Нет. Дело всё-таки не только в предмете спора. Есть люди, более склонные к фантазированию, даже в отрыве от твёрдой почвы фактов, и люди, слишком боящиеся от этой почвы оторваться. Что лучше?

И то и другое — нужно. Человечеству необходимы и мечтатели и скептики. Но главку эту я назвал «Похвалой скептикам» — именно скептикам: мечтателей и так захвалили.

Я вовсе не призываю тебя, мой читатель, стать скептиком. А вот обзавестись дозой скептицизма стоит. Очень грустно бывает видеть, как множество людей верит порой совершенно нелепым слухам и сообщениям. Стоило «Комсомольской правде» в шутку сообщить, что на Таймыре найден живой мамонт, как тут же нашлись «энтузиасты», отправившиеся в путешествие, чтобы на него взглянуть. А шутку вовсе не выдавали за факт, поместили её в разделе юмора.

Журнал «Знание-сила» сообщил в шутку, что жираф — выдуманное животное. И десятки читателей поверили и стали возмущаться другими журналами, где печатают фотографии мифических жирафов.

Я сам как-то дал в «Академию весёлых наук» журнала «Знание — сила» примерно такую заметку:

«По совету психологов в Лондонском метро вывески «Выхода нет» были всюду заменены вывесками «Выход с другой стороны». В городе сразу уменьшилось количество самоубийств на 0,68 % .

──────

### Задания:
- a) Перепечатайте из отрывка о скептиках кусок от «Я вовсе не призываю» до «фотографии мифических жирафов.» включительно.
- b) Какое животное журнал «Знание-сила», согласно отрывку о скептиках, в шутку назвал выдуманным?
- c) Напишите, что идёт дальше в отрывке о скептиках, начиная сразу после его последнего предложения.

──────

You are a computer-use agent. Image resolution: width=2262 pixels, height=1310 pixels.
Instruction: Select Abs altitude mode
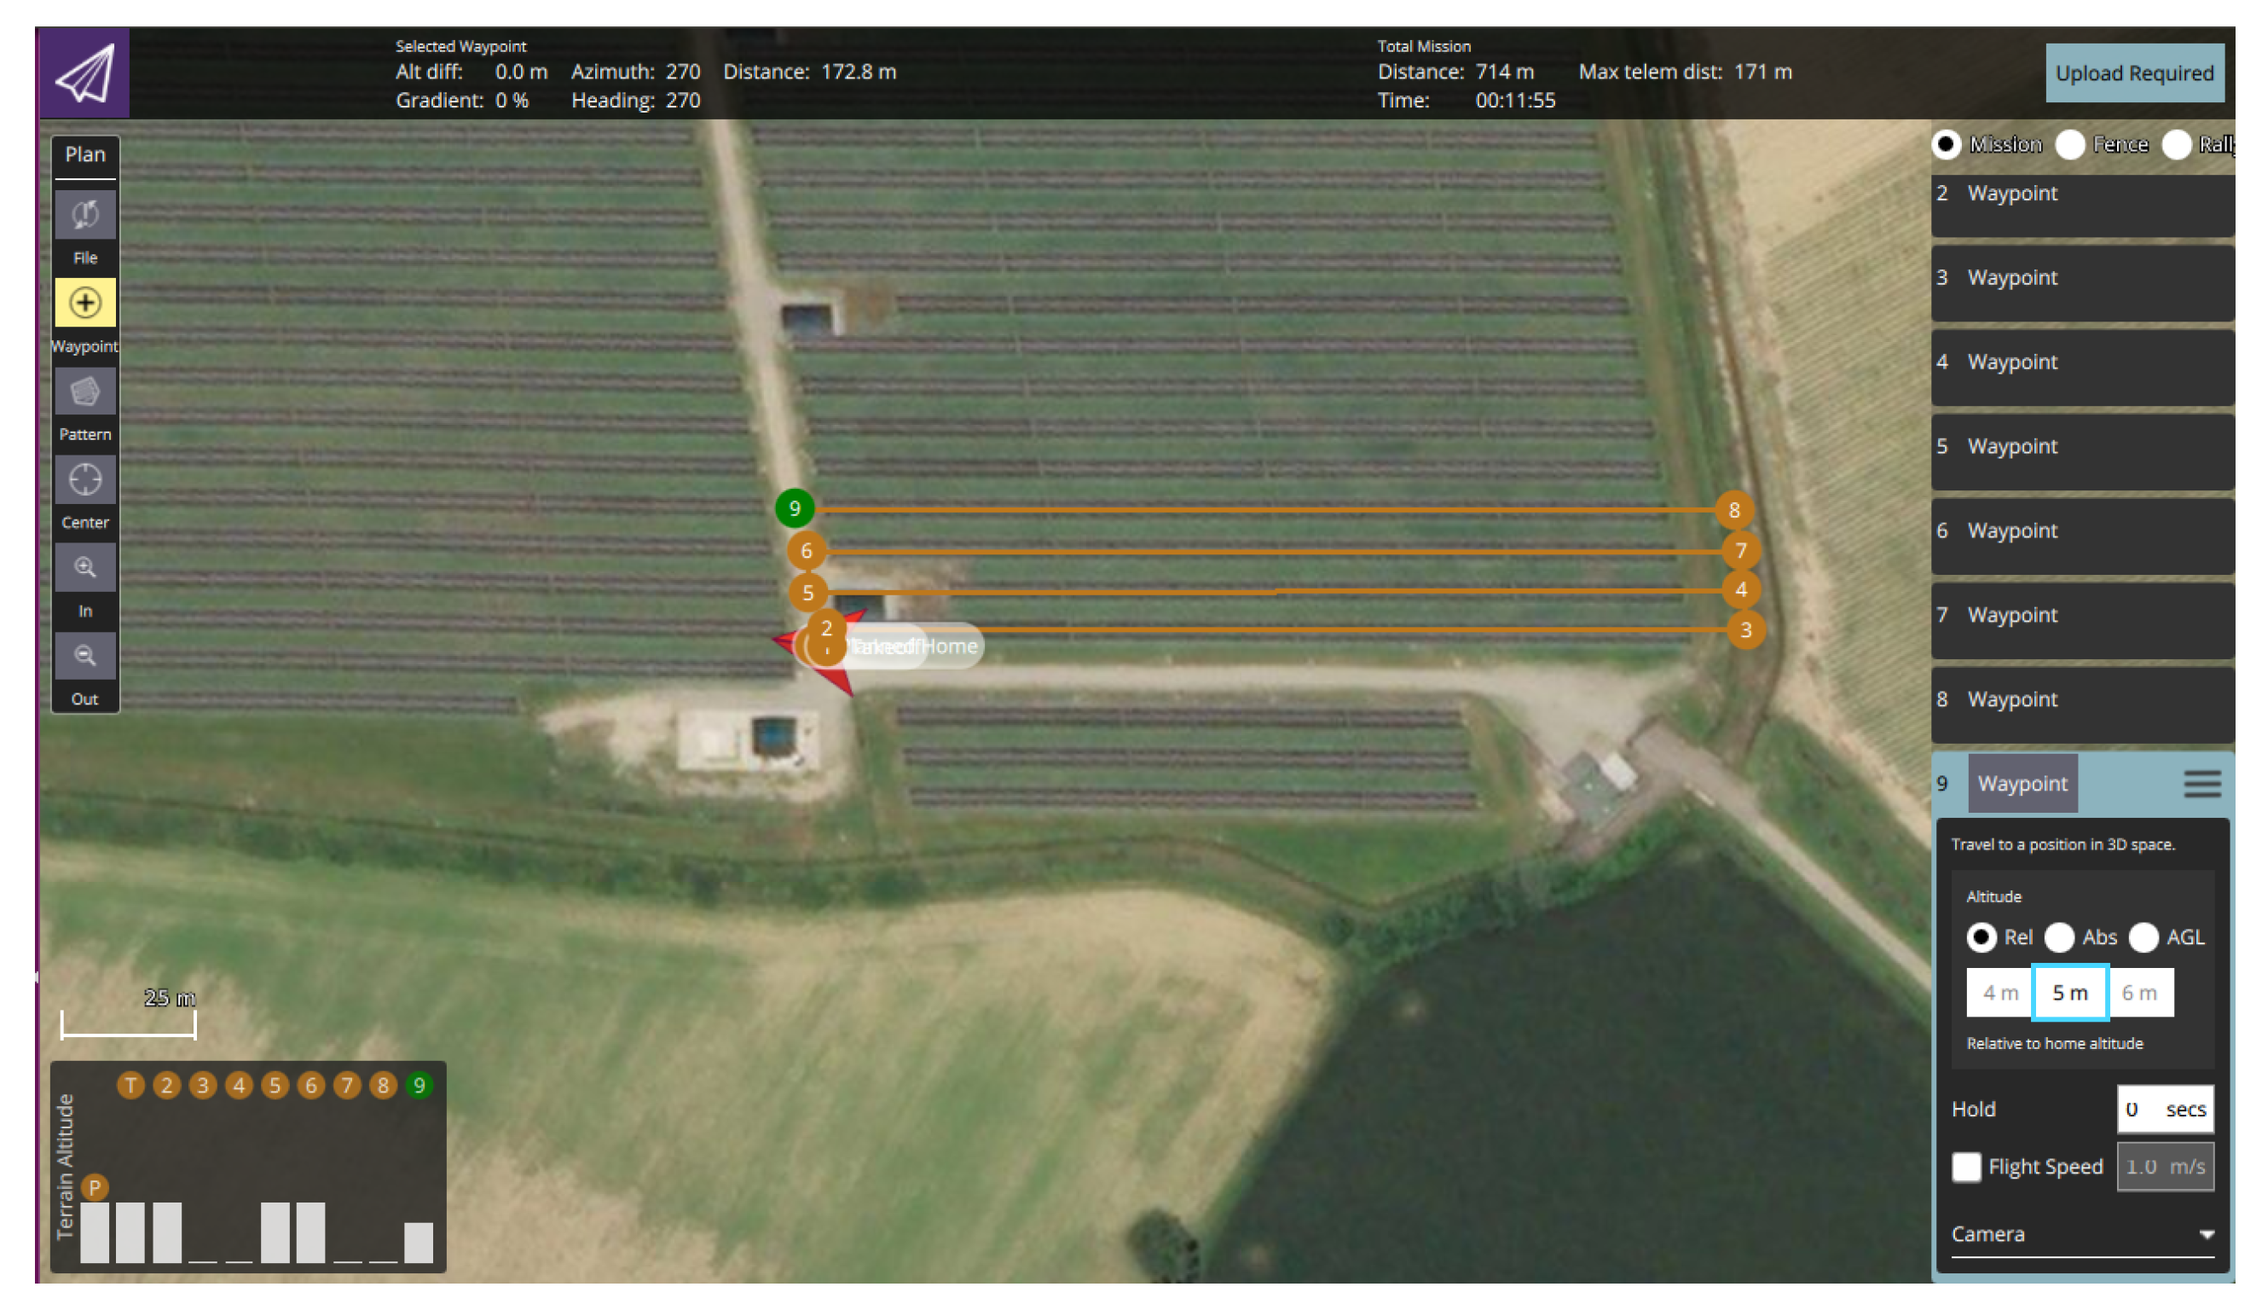pos(2059,937)
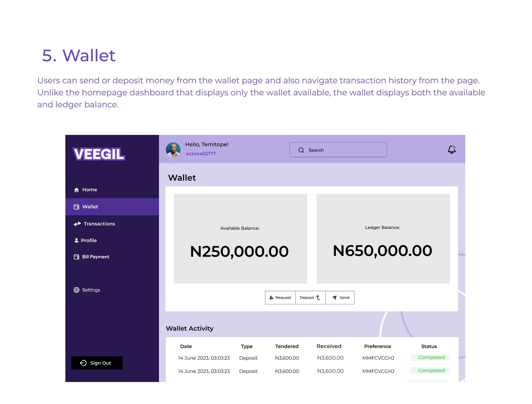Viewport: 532px width, 404px height.
Task: Click the Home house icon in sidebar
Action: click(76, 190)
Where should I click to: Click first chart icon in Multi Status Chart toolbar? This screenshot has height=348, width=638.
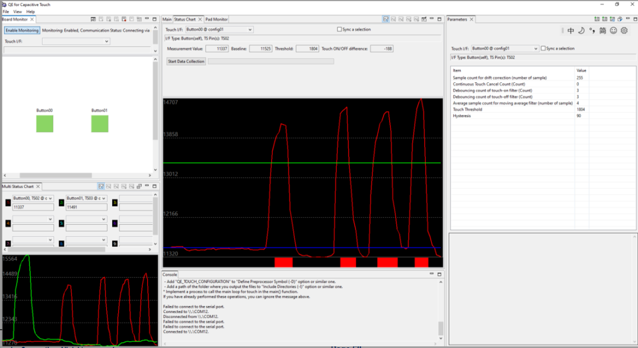point(101,186)
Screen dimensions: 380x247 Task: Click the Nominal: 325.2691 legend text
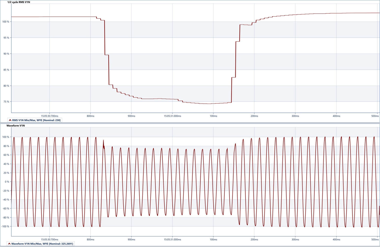(62, 243)
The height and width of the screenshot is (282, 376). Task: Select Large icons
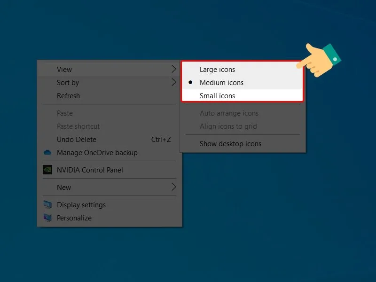217,69
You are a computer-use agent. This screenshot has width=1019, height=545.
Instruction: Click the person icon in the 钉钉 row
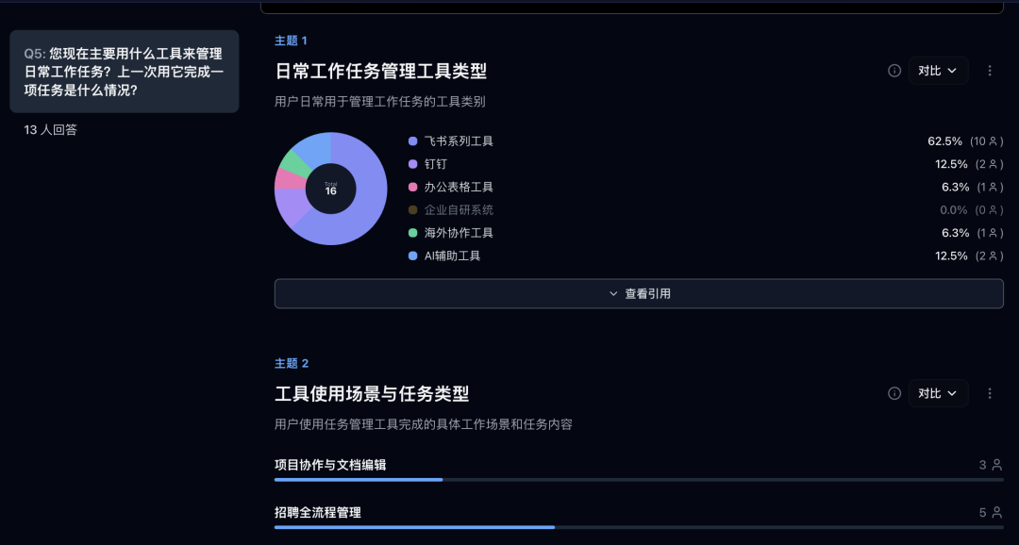point(993,164)
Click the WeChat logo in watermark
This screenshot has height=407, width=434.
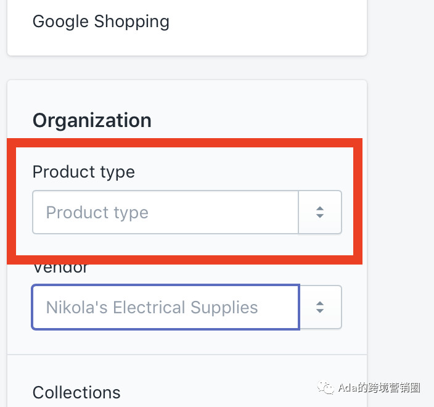coord(326,388)
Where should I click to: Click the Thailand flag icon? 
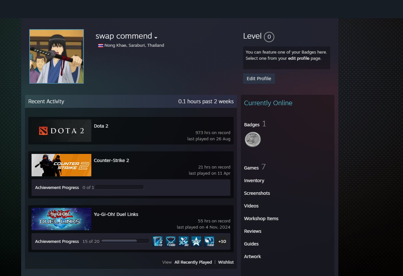point(100,45)
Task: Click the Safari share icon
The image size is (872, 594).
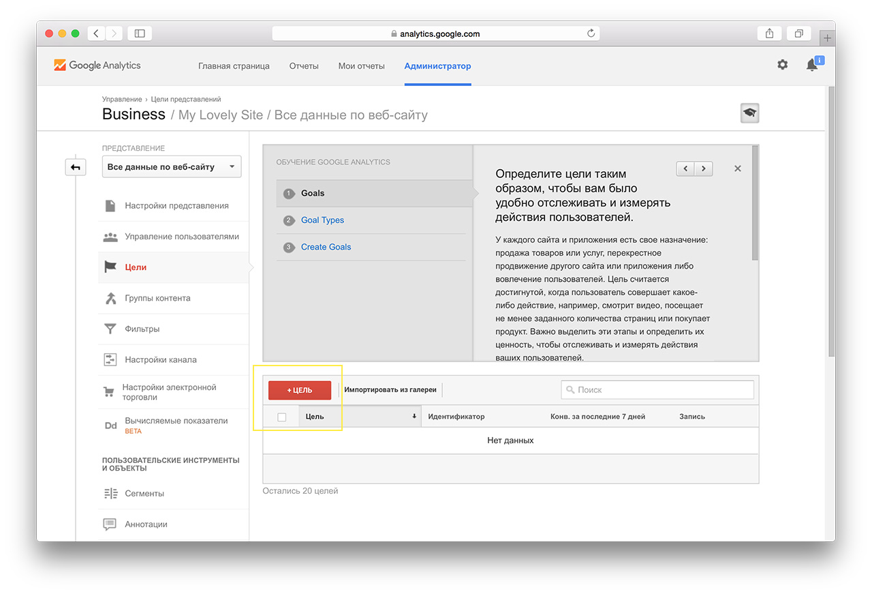Action: (769, 33)
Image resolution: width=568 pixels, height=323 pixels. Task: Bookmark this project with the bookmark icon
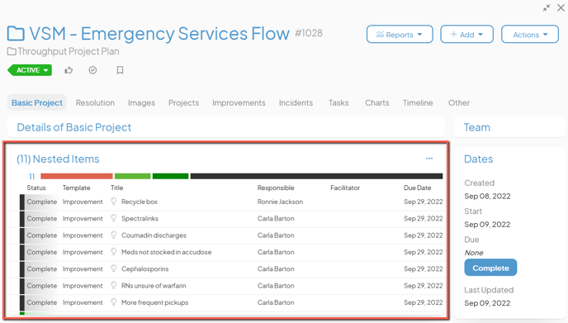(x=120, y=70)
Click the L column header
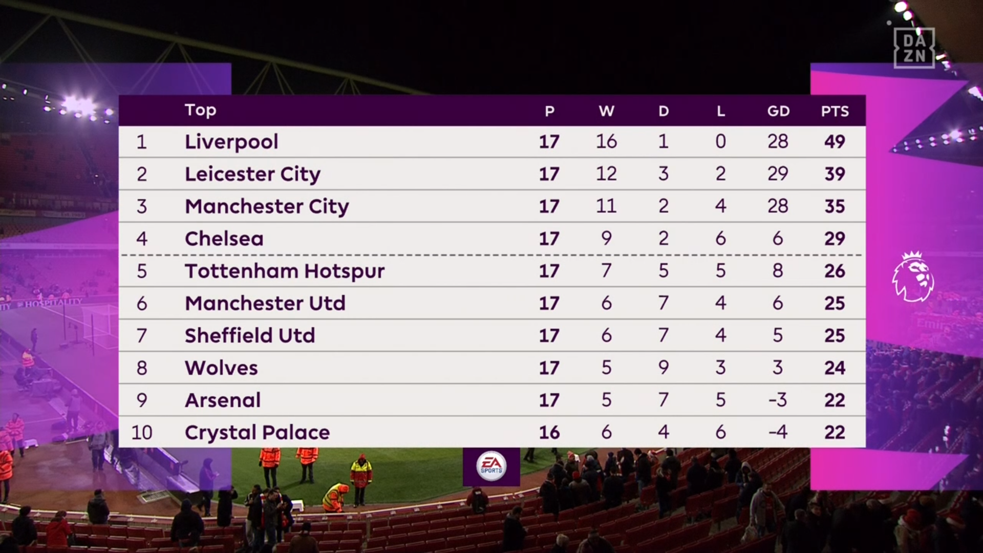The width and height of the screenshot is (983, 553). pyautogui.click(x=720, y=111)
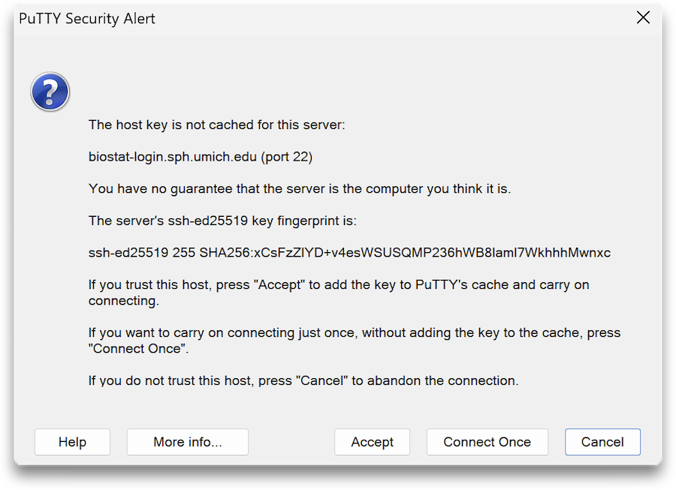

──────

### Ответы:
- a)
Я вовсе не призываю тебя, мой читатель, стать скептиком. А вот обзавестись дозой скептицизма стоит. Очень грустно бывает видеть, как множество людей верит порой совершенно нелепым слухам и сообщениям. Стоило «Комсомольской правде» в шутку сообщить, что на Таймыре найден живой мамонт, как тут же нашлись «энтузиасты», отправившиеся в путешествие, чтобы на него взглянуть. А шутку вовсе не выдавали за факт, поместили её в разделе юмора.

Журнал «Знание-сила» сообщил в шутку, что жираф — выдуманное животное. И десятки читателей поверили и стали возмущаться другими журналами, где печатают фотографии мифических жирафов.

- b) Жирафа.

- c)
Заметку всерьёз перепечатал чехословацкий журнал, оттуда её взял журнал «Вокруг света», и, наконец, в одном очень уважаемом еженедельном издании большую статью о значении своей науки психолог начал с рассказа о замечательном практическом достижении лондонских психологов — замене вывесок в метро...

А между тем заметку нельзя было принимать всерьёз, даже если бы она печаталась не в юмористическом разделе. Ведь, по её сообщению, число самоубийств уменьшилось всего на 0,68%. А учёные знают (и стоило бы знать всем), что очень небольшие отклонения в научной статистике (меньше одного, иногда — пяти, иногда — даже пятнадцати процентов) во внимание не принимаются.

Один из читателей журнала «Знание — сила» во время шутливой дискуссии на тему, существуют ли на свете жирафы, прислал совершенно отчаянное письмо. И спрашивал: чему же верить? На этот вопрос есть точный ответ. Вера должна опираться на знания. И на умение делать из этих знаний выводы. Чтобы понять, чему верить, надо больше:

1. Знать,

2. Думать.

Как человечеству нужны и мечтатели и скептики, так каждому из нас необходимо быть и мечтателем и скептиком. Хороша только та мечта, с которой не справиться даже очень здоровому скептицизму.

* * *

Атлантида! Погибшая земля в Атлантическом океане. Лемурия! Погибшая земля в Индийском океане. Пацифида! Погибшая земля в Тихом океане.

Были ли они?

Может быть, и были.

Существовали ли на них цивилизации?

Может быть, и существовали.

Какими они были?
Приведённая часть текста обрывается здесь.